» Exercise instructions
Return all the data verbatim but without images.

» Task input
========================================

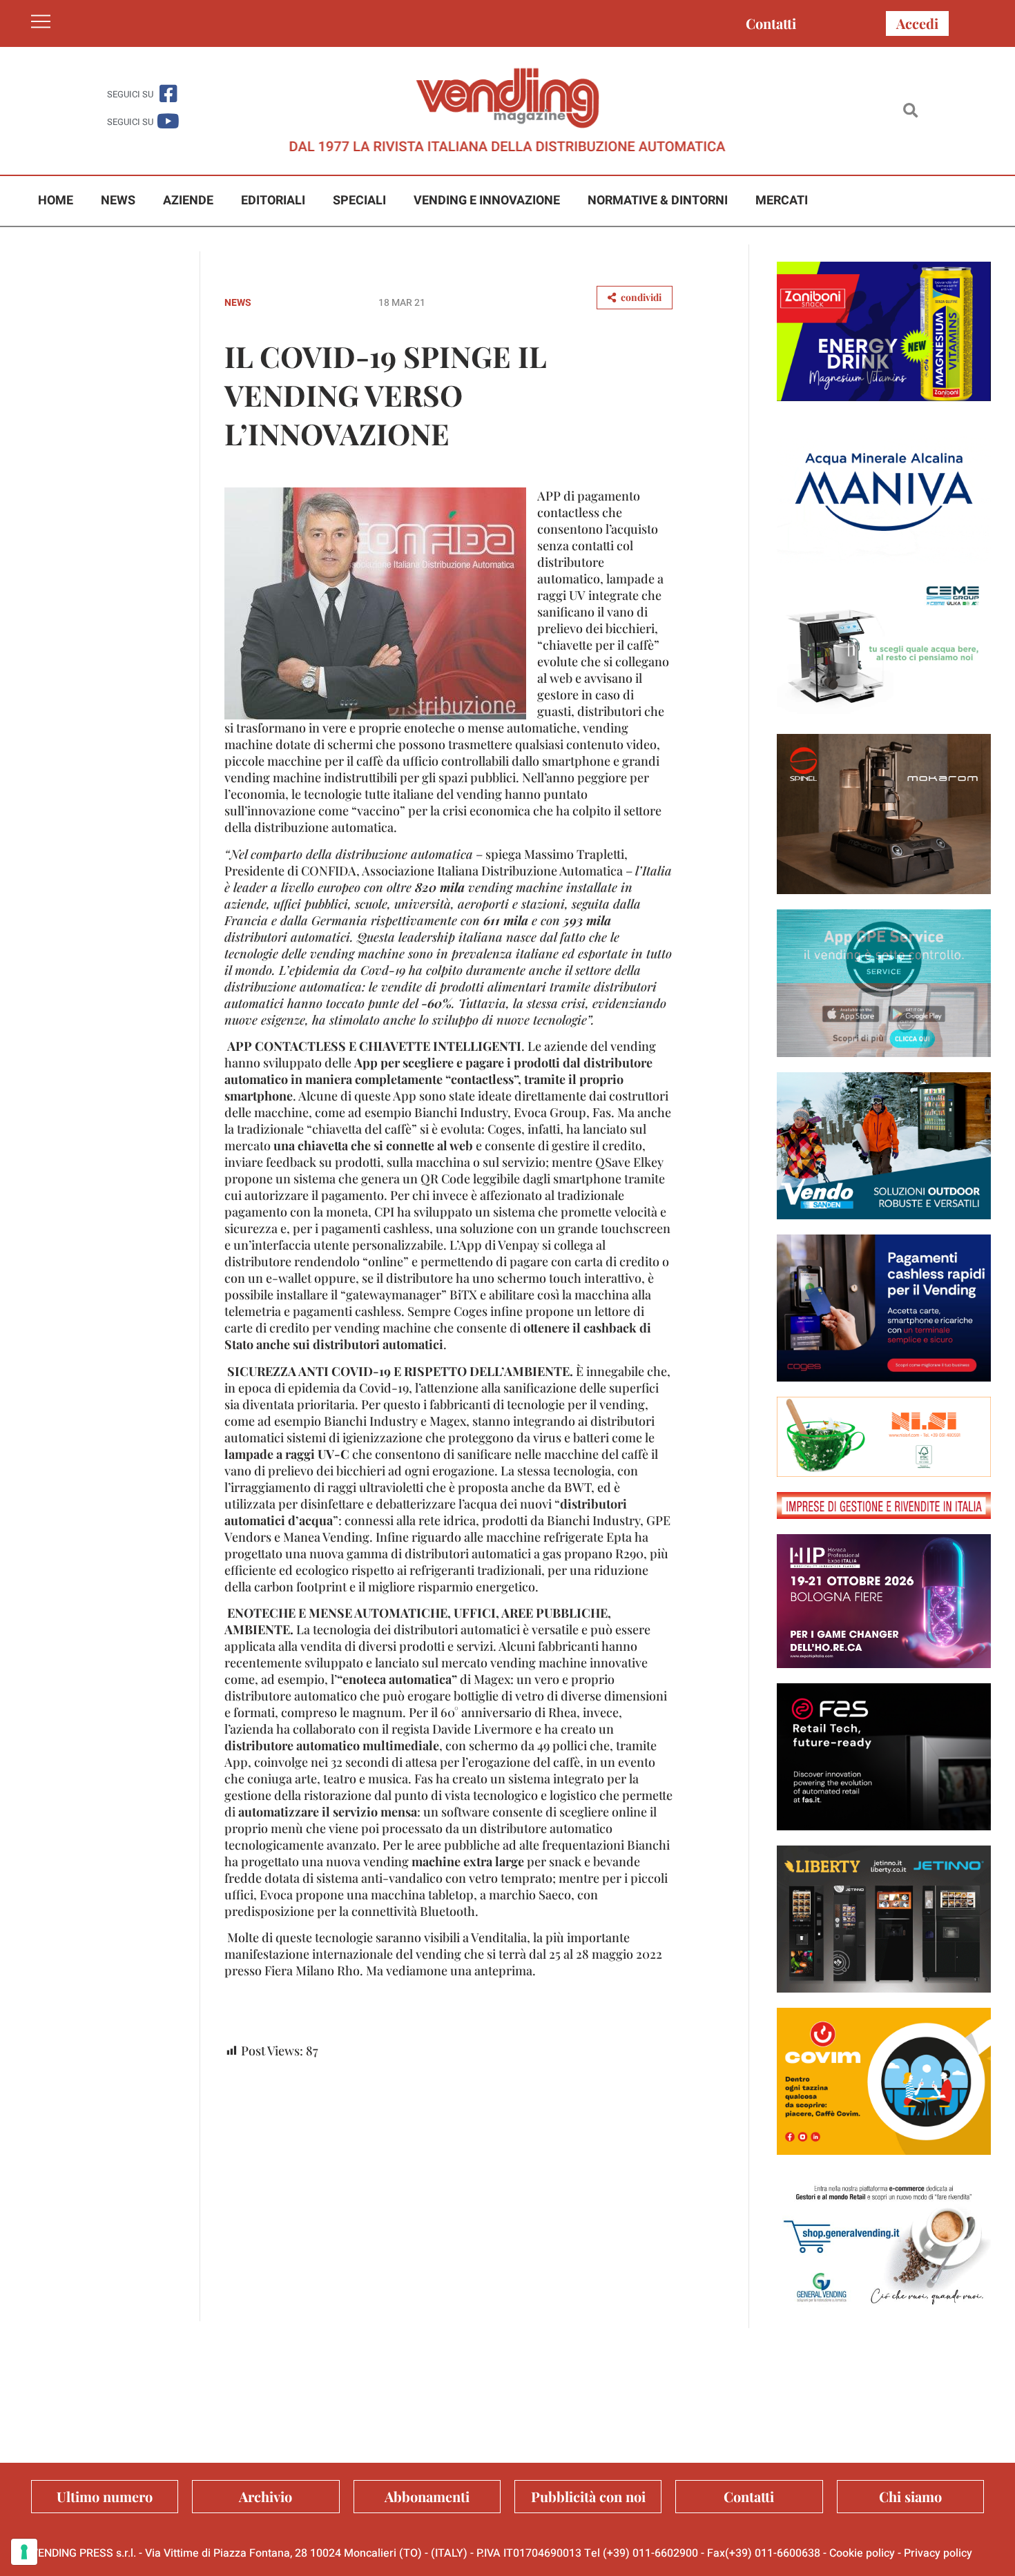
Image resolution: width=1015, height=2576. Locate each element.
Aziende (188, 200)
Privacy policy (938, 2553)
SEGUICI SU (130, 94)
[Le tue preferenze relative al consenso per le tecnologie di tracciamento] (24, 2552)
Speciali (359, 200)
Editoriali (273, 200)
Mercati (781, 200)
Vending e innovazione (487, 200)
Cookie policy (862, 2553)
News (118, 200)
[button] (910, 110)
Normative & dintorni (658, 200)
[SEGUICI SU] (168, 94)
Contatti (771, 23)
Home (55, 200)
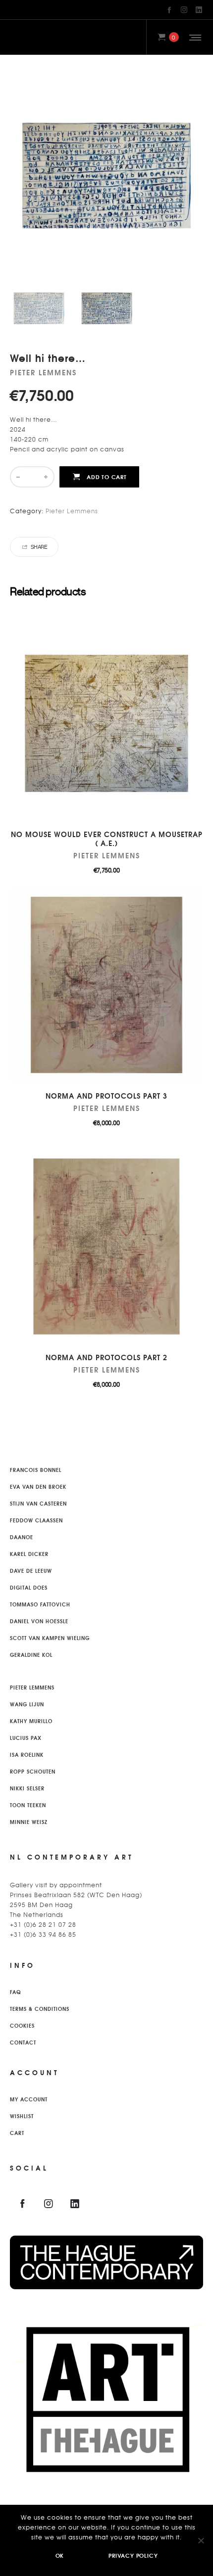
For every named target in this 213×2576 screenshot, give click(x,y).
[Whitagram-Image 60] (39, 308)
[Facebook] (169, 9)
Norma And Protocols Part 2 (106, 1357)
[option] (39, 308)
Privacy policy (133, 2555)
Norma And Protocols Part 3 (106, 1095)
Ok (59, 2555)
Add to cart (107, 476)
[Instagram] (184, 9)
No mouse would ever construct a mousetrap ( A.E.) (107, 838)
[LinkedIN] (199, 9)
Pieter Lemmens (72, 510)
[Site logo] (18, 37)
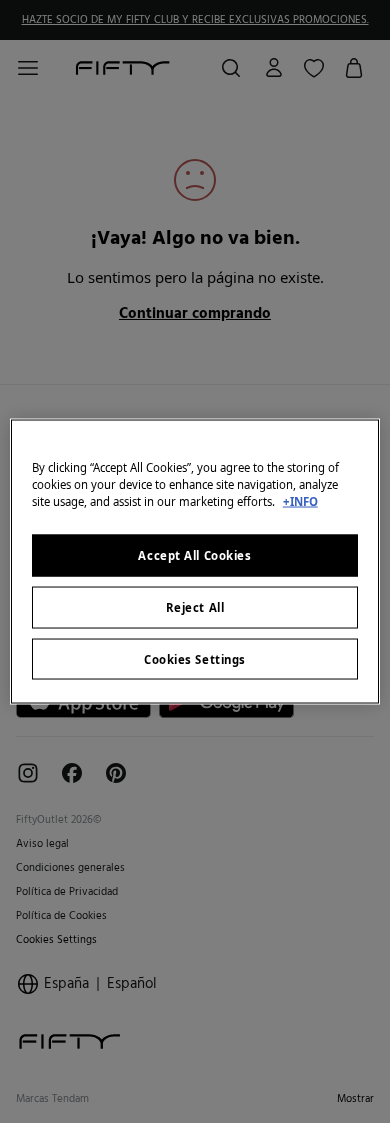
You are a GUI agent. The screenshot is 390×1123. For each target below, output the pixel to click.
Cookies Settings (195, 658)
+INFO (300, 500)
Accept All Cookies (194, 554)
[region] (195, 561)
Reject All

========================================

» Written solution
Image resolution: width=1015, height=2576. Locate each element.
Aziende (188, 200)
Privacy policy (938, 2553)
SEGUICI SU (130, 94)
[Le tue preferenze relative al consenso per le tecnologie di tracciamento] (24, 2552)
Speciali (359, 200)
Editoriali (273, 200)
Mercati (781, 200)
Vending e innovazione (487, 200)
Cookie policy (862, 2553)
News (118, 200)
[button] (910, 110)
Normative & dintorni (658, 200)
[SEGUICI SU] (168, 94)
Contatti (771, 23)
Home (55, 200)
For every named target in this 213×2576 screenshot, give click(x,y).
[Whitagram-Image 60] (39, 308)
[Facebook] (169, 9)
Norma And Protocols Part 2 (106, 1357)
[option] (39, 308)
Privacy policy (133, 2555)
Norma And Protocols Part 3 (106, 1095)
Ok (59, 2555)
Add to cart (107, 476)
[Instagram] (184, 9)
No mouse would ever construct a mousetrap ( A.E.) (107, 838)
[LinkedIN] (199, 9)
Pieter Lemmens (72, 510)
[Site logo] (18, 37)
You are a GUI agent. The screenshot is 390×1123. For each target below, output the pixel to click.
Cookies Settings (195, 658)
+INFO (300, 500)
Accept All Cookies (194, 554)
[region] (195, 561)
Reject All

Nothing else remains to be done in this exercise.